Sunday, February 25, 2007

165 Kilometers to Kankan

The passenger behind me slumps forward, her folded forearm sticking me between the shoulder blades. I shove back hoping she will move. She doesn’t. Someone’s hipbone is jutting into my right leg, which is asleep, and the exposed window nob is sticking me in the lower back. I try to listen for malinke words I know in the pop songs so I won’t drive my elbows into the passengers beside me and start ranting about consumer rights and accountability and cars that open from the inside and out.
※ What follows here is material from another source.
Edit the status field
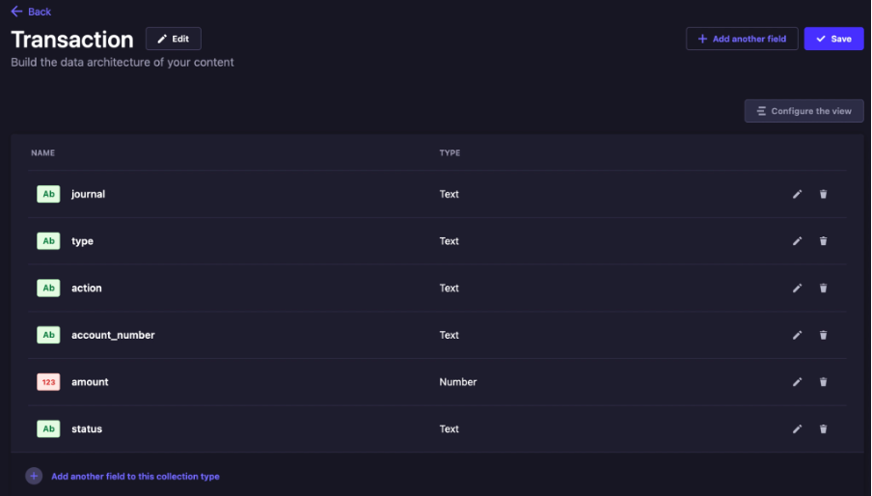The image size is (872, 496). pos(797,428)
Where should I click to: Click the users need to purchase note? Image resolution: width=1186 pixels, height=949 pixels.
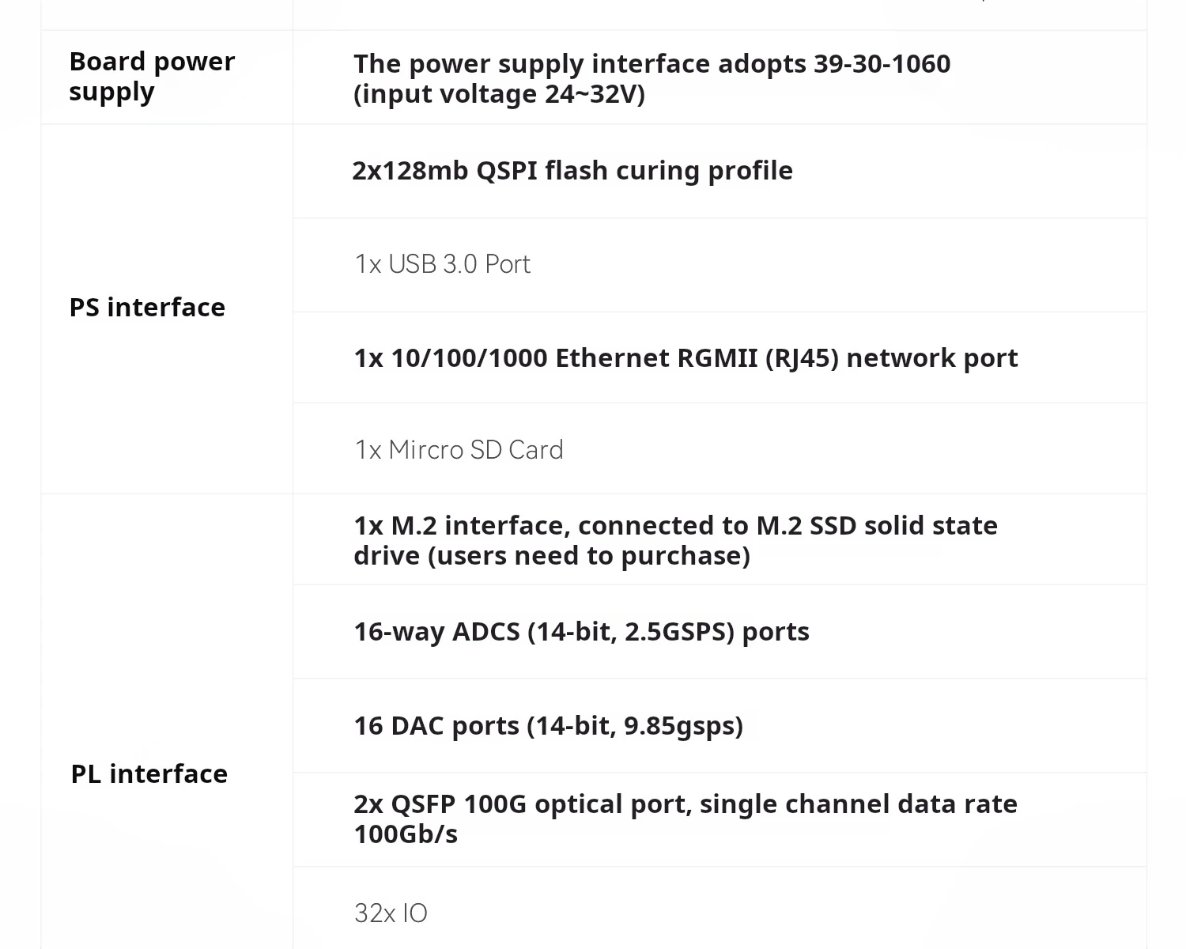point(589,556)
I glance down at my rumpled Economist from August. A Chinese telecom’s lawsuit for patent infringement was to be decided last month. I have no idea what happened. I turn the page and fix my eyes on the road as we slow for a pothole. The passenger beside me peers at it, a block of text beside a picture of a businessman stepping gingerly on banana peels. It’s an ad for pension plans, but the notion of retirement strikes me as impossible to explain.
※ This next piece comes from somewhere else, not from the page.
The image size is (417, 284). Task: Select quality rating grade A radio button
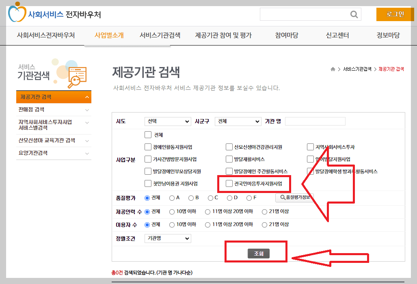tap(172, 197)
Amasa”, I say instead, the word for banana, pointing at the peels. The man nods, and smiles.

“Are there bananas in Europe?” he asks.

“I am from America, that’s not in Europe. I’ve never been to Europe,” I lie to make the point clear for the millionth time. He nods.
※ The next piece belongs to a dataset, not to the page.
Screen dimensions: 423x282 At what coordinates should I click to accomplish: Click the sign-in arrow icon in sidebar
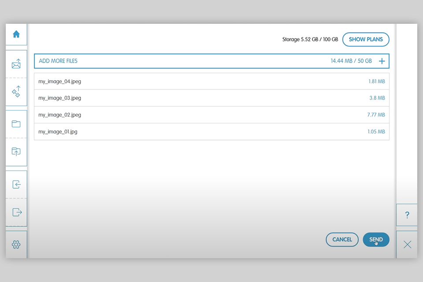[x=16, y=184]
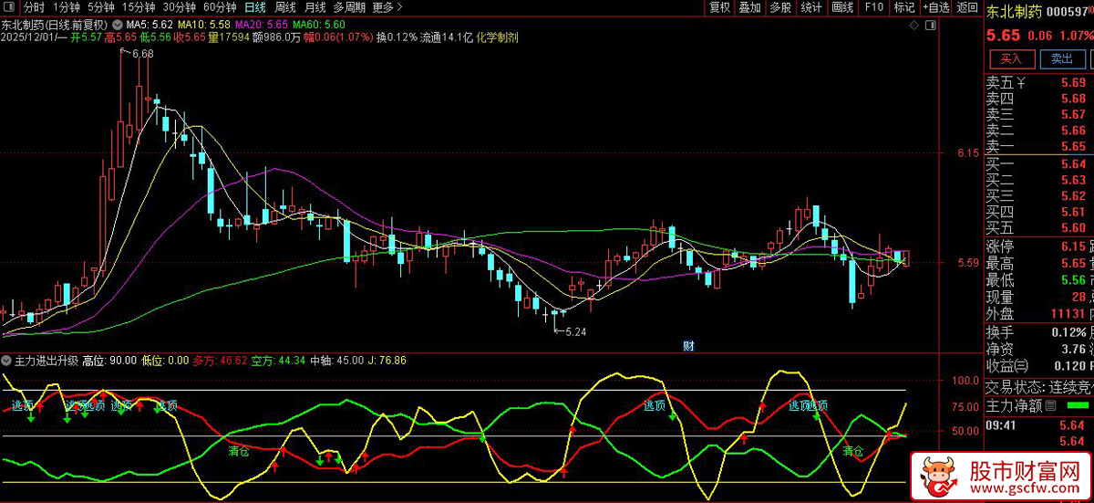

“Are there bananas in America?”

“Yes, but they’re not as good.”

He smiles, and offers me peanuts.

A cold trickle of sweat runs down my calf from behind my knees, to where my feet incinerate against the rusted tin shell covering the motor. I motion for the driver to hand me the window handle. He passes it back, and then reaches across the boy crammed into his seat to downshift. Aroused by the loss of speed, a few passengers glance out the window at the cow standing motionless in the road.

Now the wind blusters in loudly through the window. I fold up the Economist, ripping a few of the pages. Craining to glimpse myself in the rear view mirror--which is adorned with a pealing image of Madonna from her “like a prayer” album--I adjust my bandanna.

“Theif,” the driver says smiling, motioning for me to pass the handle back.

“That’s a lie,” I say, “It was a present.”

Two old men chuckle and a young woman smiles at me shyly. Someone asks what I said. Someone else repeats it. There is more laughter and I pass the handle forward.

The passenger behind me awakens and she shifts. Everyone settles into new positions, and feeling returns to certain parts of the body. I am less uncomfortable. 165 kilometers to Kankan.